ABOUT THIS EXERCISE
Please copy out the lines in the entries that contain "button".

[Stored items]
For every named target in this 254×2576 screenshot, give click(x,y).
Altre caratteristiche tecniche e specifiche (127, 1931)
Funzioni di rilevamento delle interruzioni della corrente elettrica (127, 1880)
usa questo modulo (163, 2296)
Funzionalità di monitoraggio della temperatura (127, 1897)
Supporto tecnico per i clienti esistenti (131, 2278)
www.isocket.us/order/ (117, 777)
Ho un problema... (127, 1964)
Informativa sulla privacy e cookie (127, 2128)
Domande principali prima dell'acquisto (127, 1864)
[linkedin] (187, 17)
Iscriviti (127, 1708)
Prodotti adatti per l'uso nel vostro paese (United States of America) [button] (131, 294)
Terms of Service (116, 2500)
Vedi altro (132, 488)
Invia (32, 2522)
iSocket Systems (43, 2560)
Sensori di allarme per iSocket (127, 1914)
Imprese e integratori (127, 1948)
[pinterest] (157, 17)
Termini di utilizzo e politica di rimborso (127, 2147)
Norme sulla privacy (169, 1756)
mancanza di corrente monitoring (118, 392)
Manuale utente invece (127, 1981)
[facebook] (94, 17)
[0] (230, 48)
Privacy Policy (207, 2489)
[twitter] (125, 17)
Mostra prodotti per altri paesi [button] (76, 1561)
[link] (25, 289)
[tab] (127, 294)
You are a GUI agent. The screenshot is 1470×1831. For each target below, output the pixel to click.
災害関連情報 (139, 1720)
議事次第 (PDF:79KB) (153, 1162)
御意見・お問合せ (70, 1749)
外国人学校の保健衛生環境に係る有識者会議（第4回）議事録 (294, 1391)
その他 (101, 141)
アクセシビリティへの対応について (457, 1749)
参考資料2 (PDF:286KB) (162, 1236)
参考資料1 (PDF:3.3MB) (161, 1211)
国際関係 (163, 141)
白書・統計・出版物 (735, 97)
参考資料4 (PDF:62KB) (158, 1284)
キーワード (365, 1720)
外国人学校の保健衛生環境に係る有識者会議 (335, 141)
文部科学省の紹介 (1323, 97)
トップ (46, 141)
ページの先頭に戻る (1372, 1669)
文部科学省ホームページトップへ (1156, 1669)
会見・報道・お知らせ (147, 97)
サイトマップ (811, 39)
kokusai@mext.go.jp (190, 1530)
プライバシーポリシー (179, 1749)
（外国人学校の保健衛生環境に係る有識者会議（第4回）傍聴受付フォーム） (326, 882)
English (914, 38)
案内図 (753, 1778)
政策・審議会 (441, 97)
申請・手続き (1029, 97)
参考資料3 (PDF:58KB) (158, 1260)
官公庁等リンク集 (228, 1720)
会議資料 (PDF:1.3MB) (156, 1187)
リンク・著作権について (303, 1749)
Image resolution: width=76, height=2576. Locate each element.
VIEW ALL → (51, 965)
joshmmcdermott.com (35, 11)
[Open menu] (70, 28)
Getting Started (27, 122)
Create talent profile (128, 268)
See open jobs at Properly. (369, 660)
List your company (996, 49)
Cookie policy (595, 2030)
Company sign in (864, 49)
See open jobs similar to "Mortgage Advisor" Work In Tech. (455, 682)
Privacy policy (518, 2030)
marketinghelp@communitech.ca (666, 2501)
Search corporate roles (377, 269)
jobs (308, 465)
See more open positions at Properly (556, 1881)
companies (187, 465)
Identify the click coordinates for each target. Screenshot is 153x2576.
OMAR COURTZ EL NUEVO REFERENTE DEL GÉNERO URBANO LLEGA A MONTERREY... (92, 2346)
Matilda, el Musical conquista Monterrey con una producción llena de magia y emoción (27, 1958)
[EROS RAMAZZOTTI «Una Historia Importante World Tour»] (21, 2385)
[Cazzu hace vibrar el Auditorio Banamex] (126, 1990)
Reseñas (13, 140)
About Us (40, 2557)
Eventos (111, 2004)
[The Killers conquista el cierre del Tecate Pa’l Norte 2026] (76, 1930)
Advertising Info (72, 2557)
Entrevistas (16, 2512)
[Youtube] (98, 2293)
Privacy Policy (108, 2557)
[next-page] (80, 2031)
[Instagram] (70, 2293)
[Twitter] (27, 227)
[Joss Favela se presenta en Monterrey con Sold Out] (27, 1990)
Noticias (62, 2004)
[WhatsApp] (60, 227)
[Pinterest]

OUTPUT FOR THIS TASK
Prodotti adatti per l'uso nel vostro paese (United States of America) [button] (131, 294)
Mostra prodotti per altri paesi [button] (76, 1561)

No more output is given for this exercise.